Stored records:
*** Begin section ***

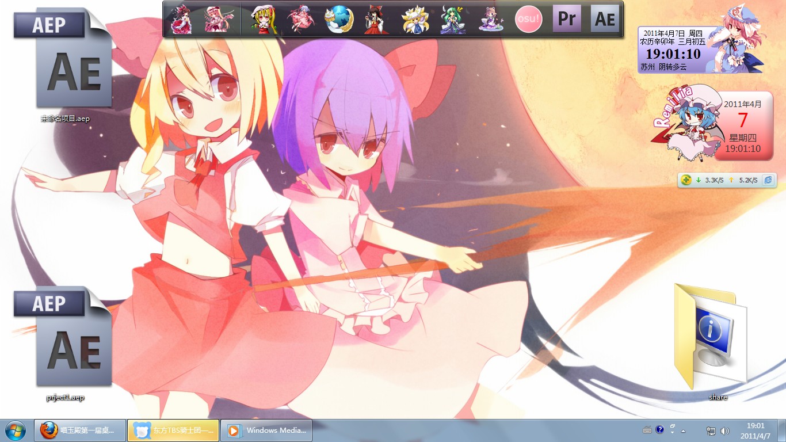786x442 pixels.
Task: Click the first dock icon on the left
Action: 181,20
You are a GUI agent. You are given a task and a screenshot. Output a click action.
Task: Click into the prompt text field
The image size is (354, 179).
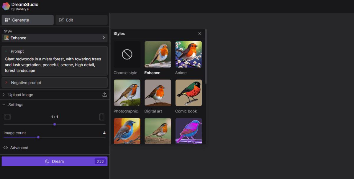(x=55, y=65)
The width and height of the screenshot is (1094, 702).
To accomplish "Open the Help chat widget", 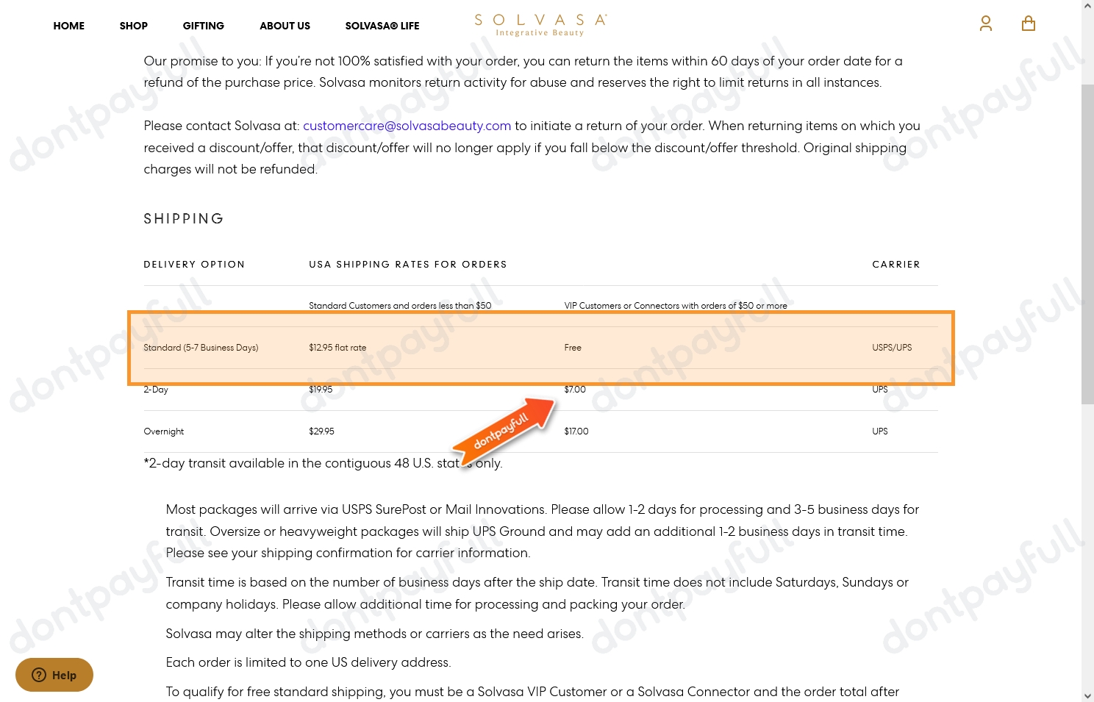I will click(x=54, y=675).
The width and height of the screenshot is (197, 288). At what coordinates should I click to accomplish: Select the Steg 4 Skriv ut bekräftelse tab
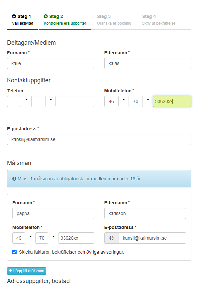158,20
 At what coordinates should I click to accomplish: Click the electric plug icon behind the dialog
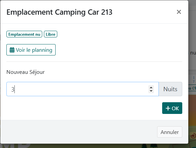[x=193, y=135]
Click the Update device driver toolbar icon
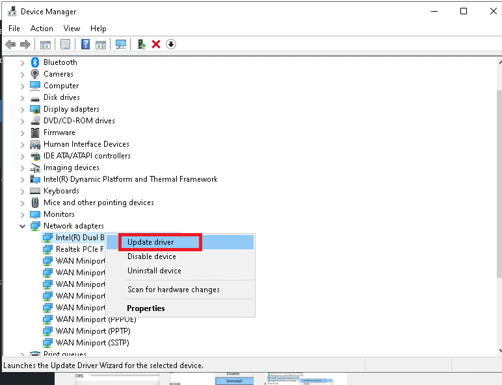 142,44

*** End section ***

### Problem
The lines from the one containing "The width and height of the screenshot is (197, 288)." through the last line of the records are what you should copy, word for word and nothing else, with pictures left out.

### Solution
The width and height of the screenshot is (197, 288). At what coordinates should I click to accomplish: Select the Steg 4 Skriv ut bekräftelse tab
158,20
 At what coordinates should I click to accomplish: Click the electric plug icon behind the dialog
[x=193, y=135]
Click the Update device driver toolbar icon
 142,44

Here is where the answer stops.